Now it could have a new future.
A large part of the Kirkburton site has been sold to a company which wants to create a retirement village for people over 60.
It is the latest in a series of ideas to use the site, which includes some of the Huddersfield area's most beautiful woodland.
Storthes Hall Asylum opened on June 2, 1904, to take in the "pauper lunatics" from across the old West and South Ridings of Yorkshire.
The first inmates arrived by train from Sheffield and were quickly followed by tens of thousands more.
The hospital finally closed in 1991, when health chiefs agreed that care of psychiatric patients could be provided better if it was away from large institutions.
The Department of Health began to market the site and was approached by Dyke Brothers, a development company which intended to take over much of the land for up to 800 houses.

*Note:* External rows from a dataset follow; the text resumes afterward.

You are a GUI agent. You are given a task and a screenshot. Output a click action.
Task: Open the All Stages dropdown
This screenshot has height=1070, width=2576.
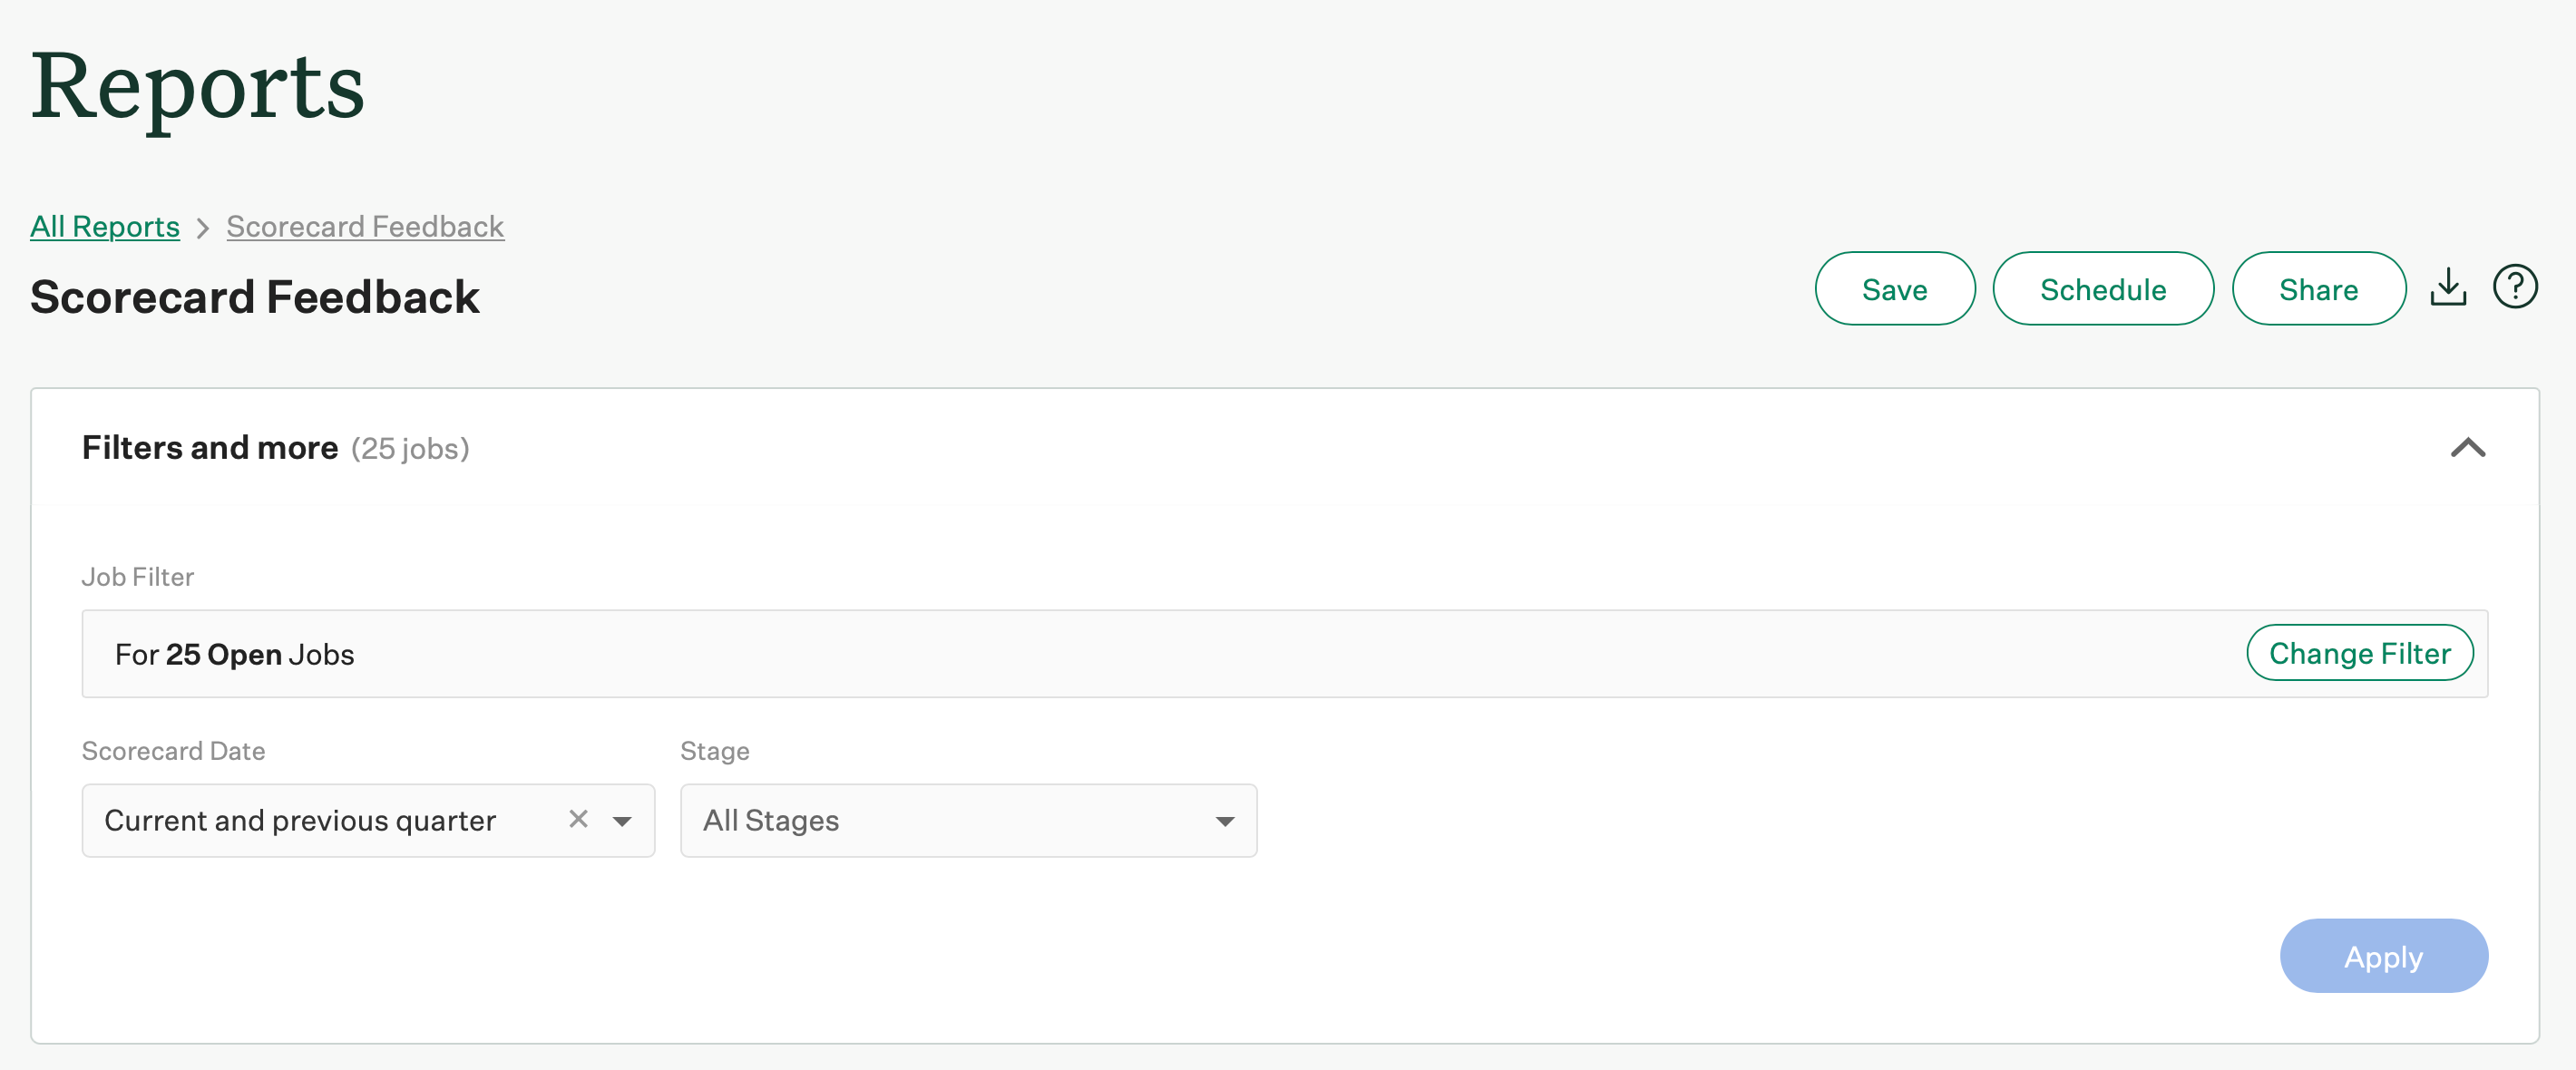pos(1224,820)
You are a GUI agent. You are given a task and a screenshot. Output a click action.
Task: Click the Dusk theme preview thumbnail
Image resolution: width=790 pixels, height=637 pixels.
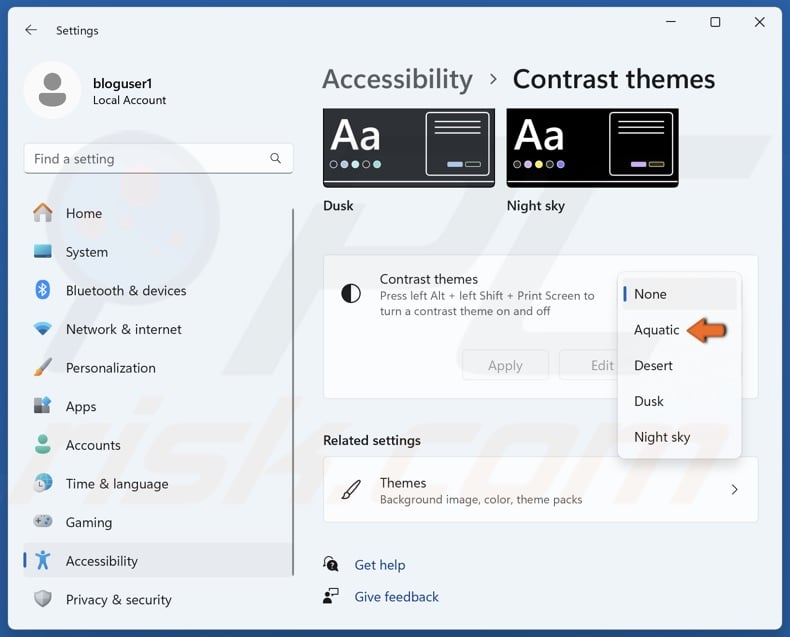[x=408, y=147]
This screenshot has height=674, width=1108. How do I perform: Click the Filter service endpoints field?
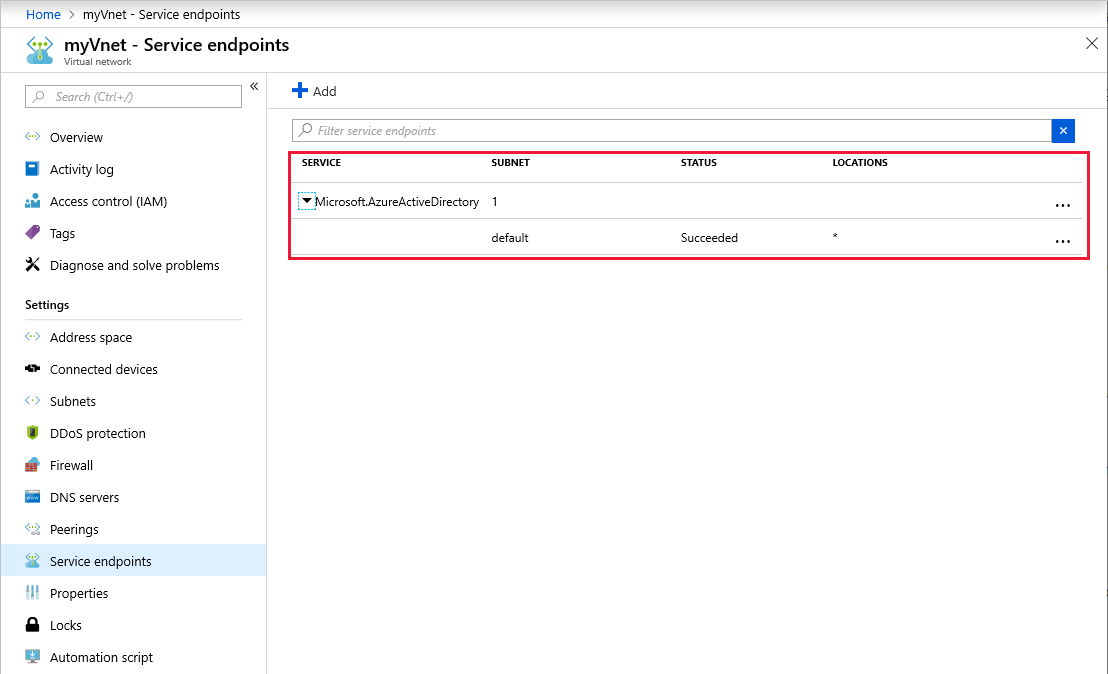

But the firm's plans fell foul of local people and a hugely-successful protest campaign prevented planning permisson for the homes.
Two years later, in 1995, Huddersfield Univerity acquired the site and talked of a 20-year project costing many millions of pounds.
The university wanted to create a student village in the countryside campus, but quickly realised that much of the land would be surplus to requirements.
There was a bid to get planning permission for luxury homes - but it failed.
In 2003 the university sold its control of the student accommodation to Ubrique, a company specialising in the field.
The sports fields at Storthes Hall, long regarded as some of the best in Huddersfield, had provided a home to hospital soccer and cricket teams for many years.
After the university took over, they reached agreement with Huddersfield Town for the soccer club to use the training facilities and pitches.
Now, the club is hoping to buy the pitches and develop a state-of- the-art training facility for the club ansd their Academy youngsters.
And their neighbours could well be elderly people enjoying the Kirkburton countryside, if the latest scheme gets the go-ahead.